Drei Fragen an: Gerhard Fischer
„Das Geschäftsmodell ist stark angeschlagen“

Der Markt dreht sich weg vom Leasing hin zur Kreditfinanzierung. Im Handelsblatt-Interview spricht Gerhard Fischer, Vorstand der Autobank AG in Österreich, über die Trendwende im Leasingmarkt, Refinanzierungsprobleme und den Zeitpunkt des Markteintritts.

Ist die Finanzmarktkrise verbunden mit der Gebrauchtwagenhalde für Sie eine Chance?

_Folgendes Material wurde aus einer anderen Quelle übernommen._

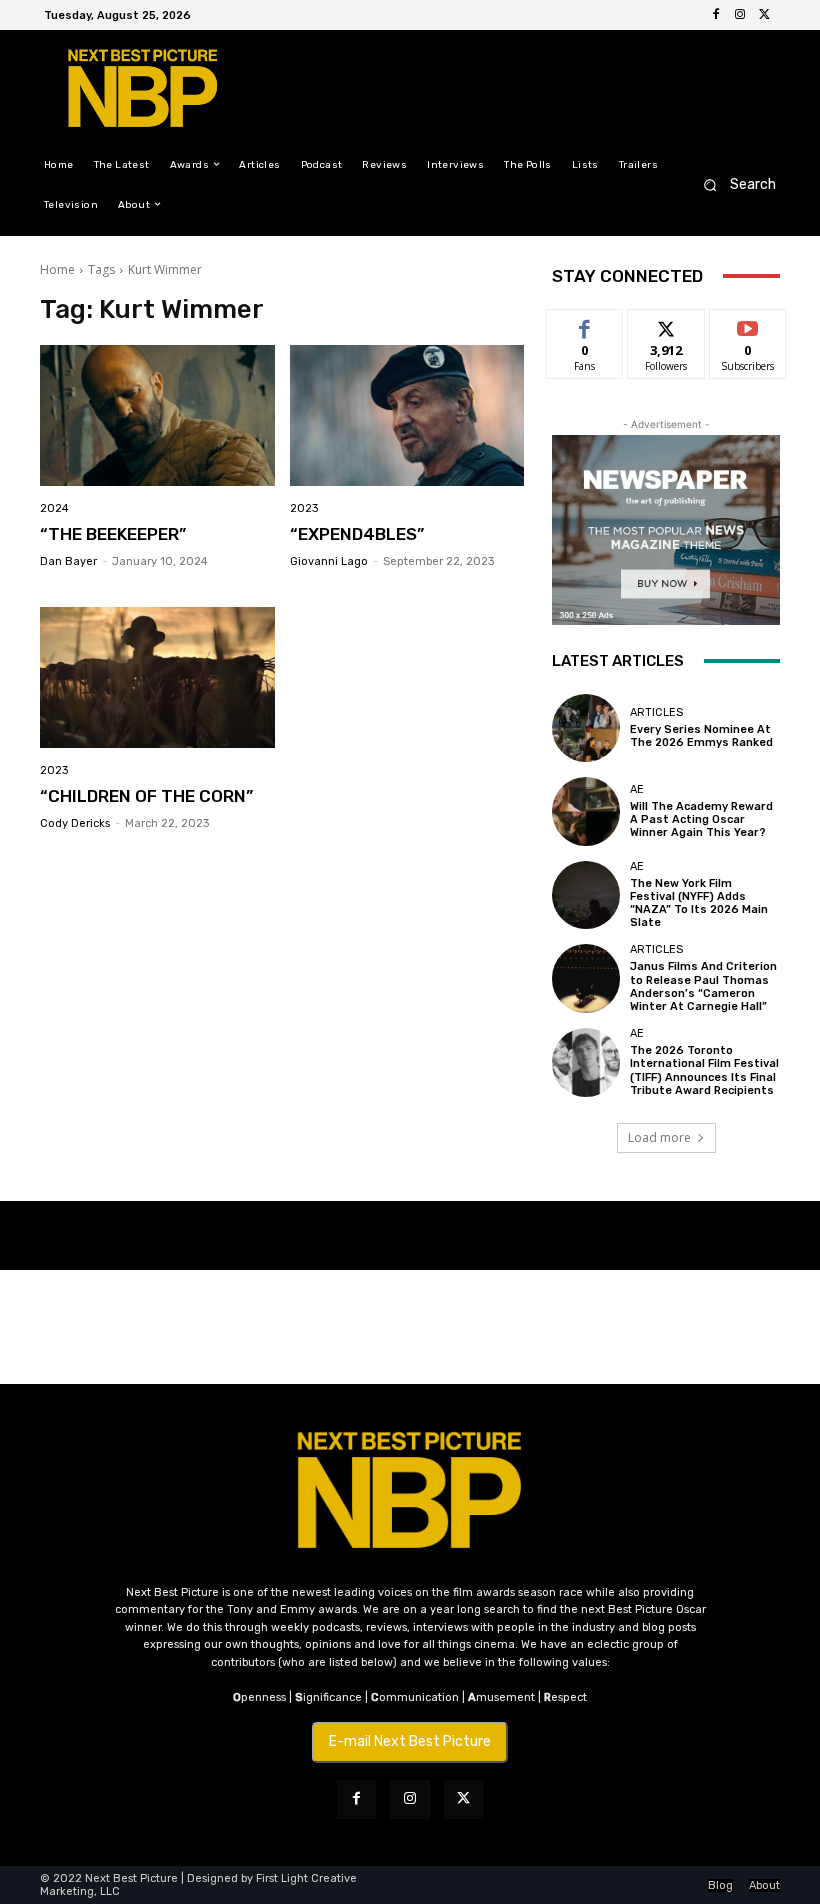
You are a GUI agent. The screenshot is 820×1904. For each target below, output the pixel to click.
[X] (764, 15)
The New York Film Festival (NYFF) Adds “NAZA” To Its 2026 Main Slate (699, 903)
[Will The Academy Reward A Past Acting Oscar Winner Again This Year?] (586, 811)
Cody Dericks (75, 823)
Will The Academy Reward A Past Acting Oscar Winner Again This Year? (701, 819)
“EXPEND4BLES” (357, 534)
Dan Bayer (68, 561)
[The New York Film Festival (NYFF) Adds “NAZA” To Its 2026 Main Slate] (586, 895)
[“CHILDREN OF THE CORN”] (157, 677)
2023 (304, 508)
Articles (656, 712)
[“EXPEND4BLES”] (407, 415)
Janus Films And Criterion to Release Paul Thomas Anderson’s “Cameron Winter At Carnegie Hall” (703, 986)
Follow (666, 324)
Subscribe (748, 324)
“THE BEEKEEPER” (113, 534)
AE (637, 789)
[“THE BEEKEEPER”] (157, 415)
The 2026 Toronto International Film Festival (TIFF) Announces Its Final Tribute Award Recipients (704, 1070)
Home (57, 269)
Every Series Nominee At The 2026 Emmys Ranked (701, 736)
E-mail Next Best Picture (410, 1741)
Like (585, 324)
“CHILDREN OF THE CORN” (146, 796)
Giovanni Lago (329, 561)
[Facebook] (716, 15)
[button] (733, 184)
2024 (54, 508)
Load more (659, 1137)
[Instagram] (740, 15)
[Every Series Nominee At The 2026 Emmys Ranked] (586, 728)
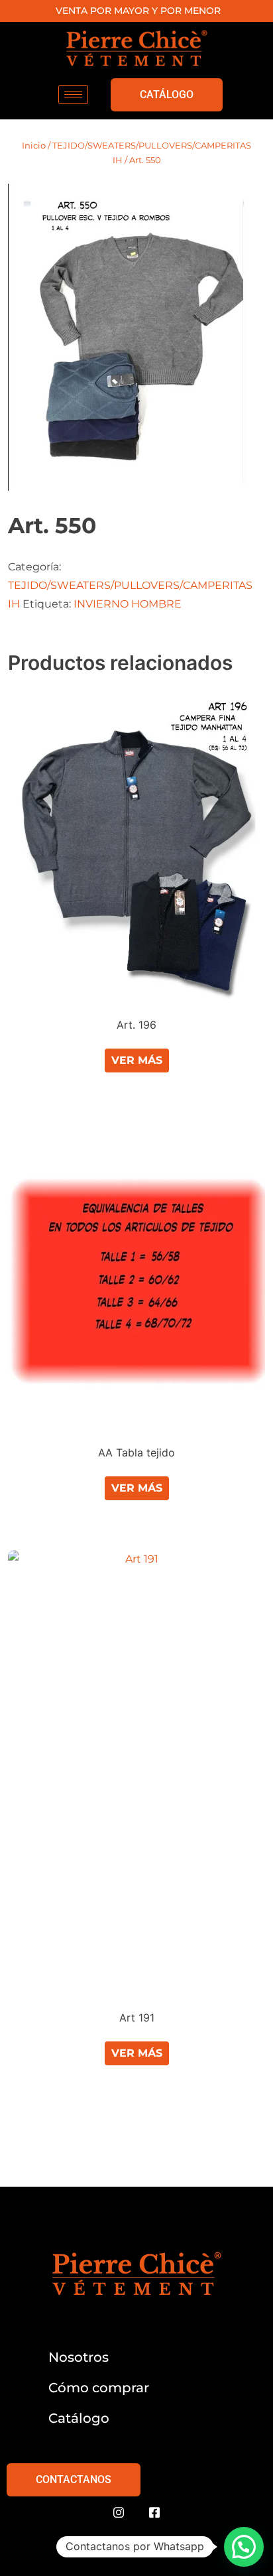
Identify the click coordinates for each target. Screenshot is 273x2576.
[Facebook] (154, 2513)
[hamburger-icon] (73, 94)
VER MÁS (136, 1060)
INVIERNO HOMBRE (128, 604)
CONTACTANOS (73, 2479)
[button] (244, 2547)
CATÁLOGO (166, 94)
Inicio (34, 145)
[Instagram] (118, 2513)
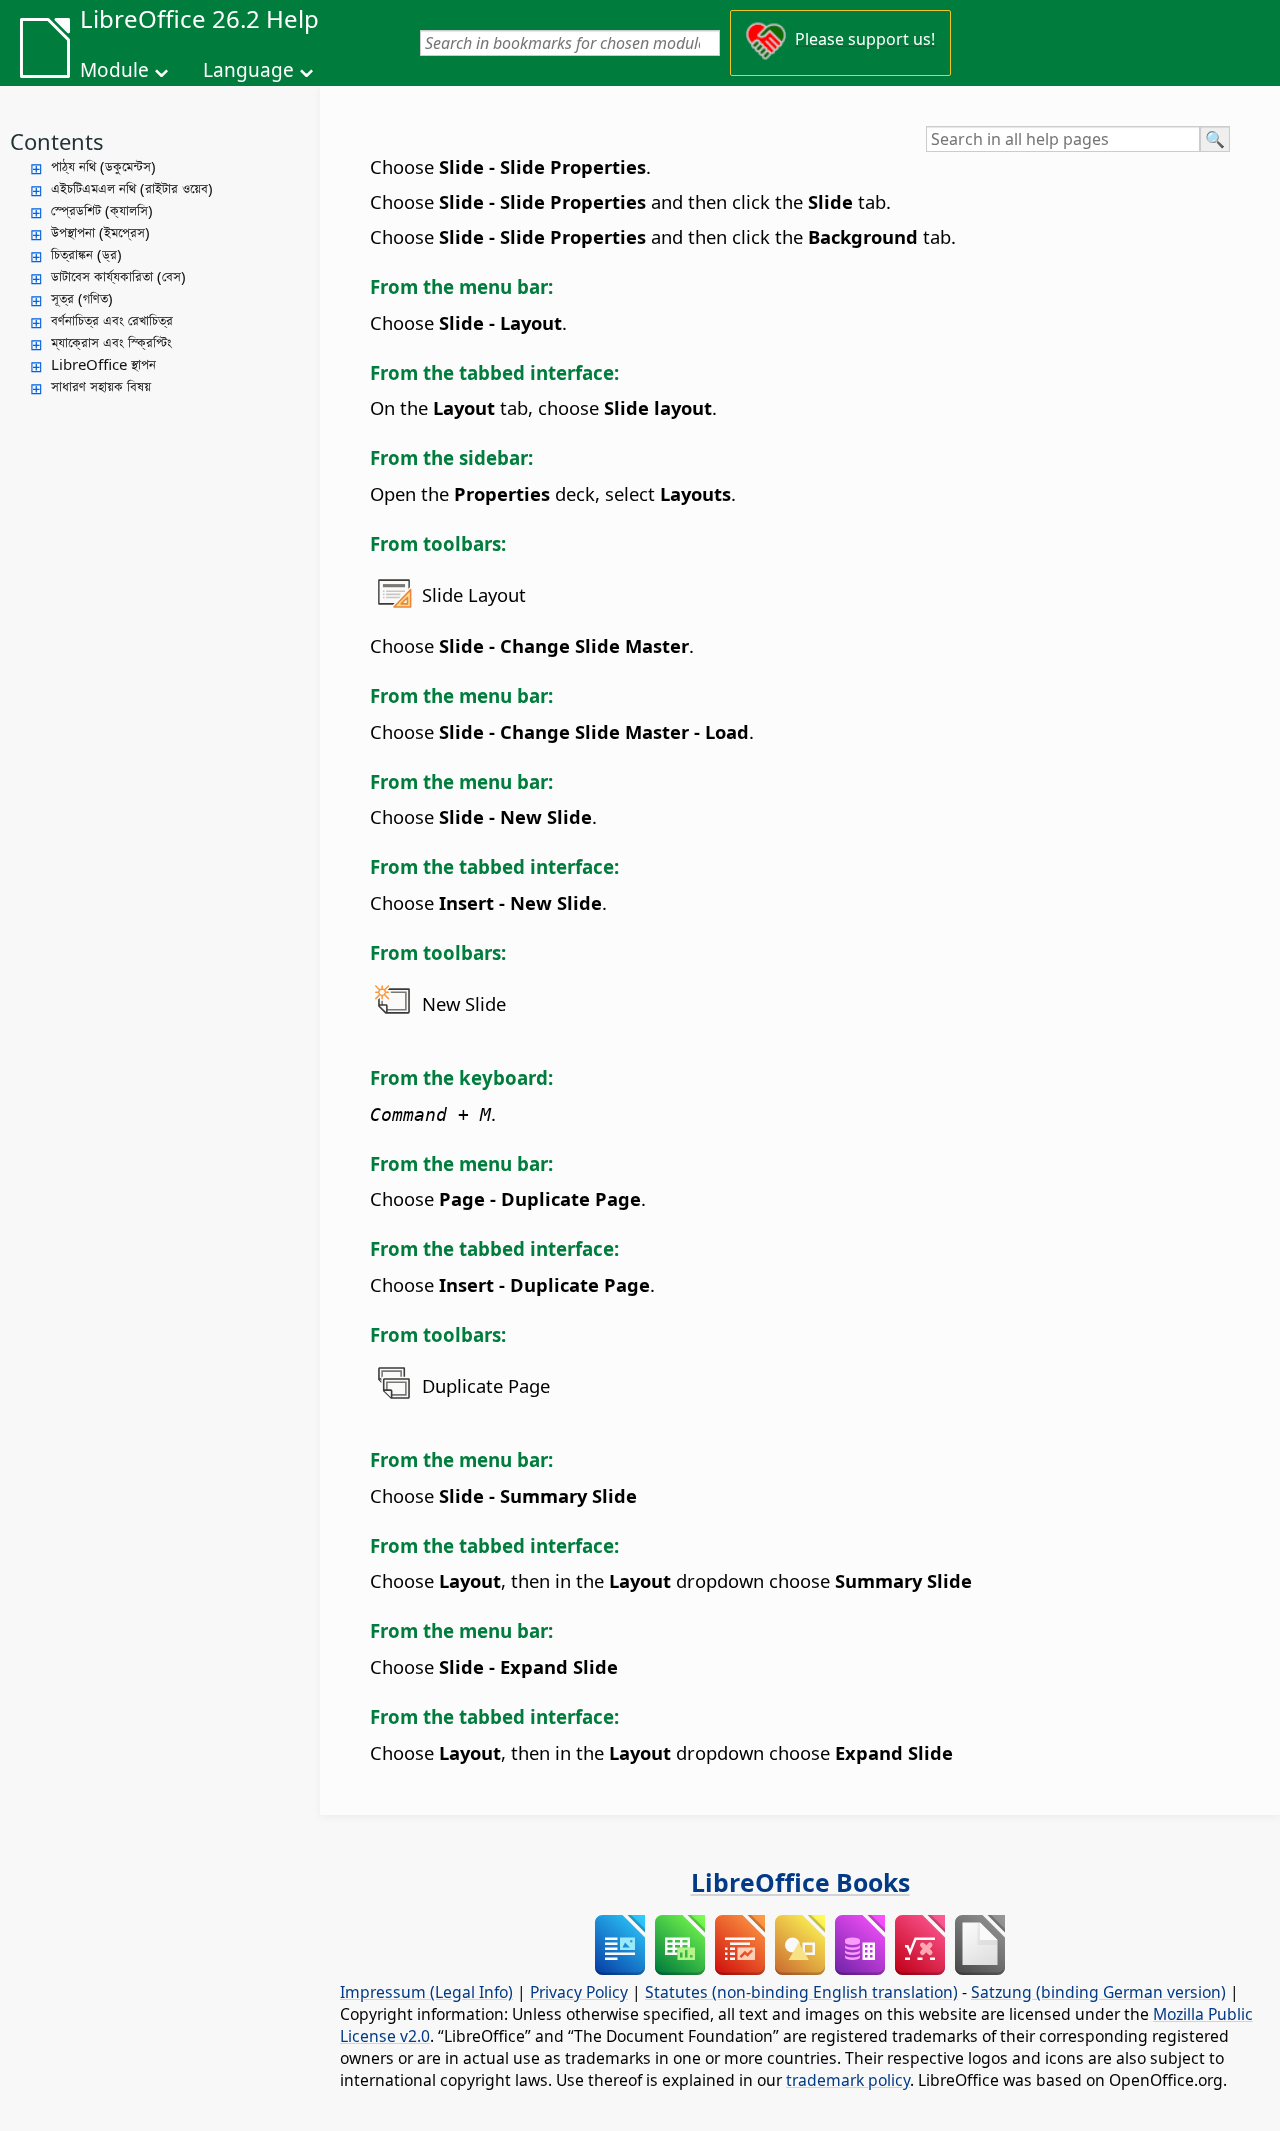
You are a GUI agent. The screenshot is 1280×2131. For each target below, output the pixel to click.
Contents (57, 141)
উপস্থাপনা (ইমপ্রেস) (100, 232)
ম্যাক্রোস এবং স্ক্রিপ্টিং (111, 342)
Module (114, 70)
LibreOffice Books (800, 1882)
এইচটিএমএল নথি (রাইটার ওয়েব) (132, 188)
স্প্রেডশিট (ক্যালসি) (102, 210)
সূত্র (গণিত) (82, 298)
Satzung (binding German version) (1098, 1992)
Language (248, 70)
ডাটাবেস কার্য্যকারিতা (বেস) (118, 276)
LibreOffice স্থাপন (103, 364)
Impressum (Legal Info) (426, 1992)
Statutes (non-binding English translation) (801, 1992)
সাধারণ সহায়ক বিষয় (101, 386)
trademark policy (848, 2080)
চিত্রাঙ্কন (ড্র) (86, 254)
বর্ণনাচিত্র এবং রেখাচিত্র (112, 320)
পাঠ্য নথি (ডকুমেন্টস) (103, 166)
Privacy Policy (579, 1992)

Diese Frage kann ich mit einem klaren ja beantworten. Denn der Markt dreht sich derzeit. Weg vom Leasing, hin zur Kreditfinanzierung. Das gilt ebenso für Gebrauchte wie für Neuwagen. Die Trendwende erklärt sich aus den großen Verlusten und Risiken, die aus der Restwertvermarktung resultieren. Das Geschäftsmodell Leasing ist derzeit stark angeschlagen. Daher wird der Markt umschwenken: bei Neuwagen wird der Kreditanteil ein zweistelliges Wachstum erreichen, Leasing wird sich beruhigen, weil auch die Händler keine neuen Restwertrisiken mehr aufbauen wollen. Im Privatgeschäft wird Leasing daher so gut wie keine Rolle mehr spielen. Im gewerblichen Bereich allerdings schon - vor allem wegen der damit verbundenen Steuervorteile. Große Zuwächse erwarten wir dort aber trotzdem momentan nicht.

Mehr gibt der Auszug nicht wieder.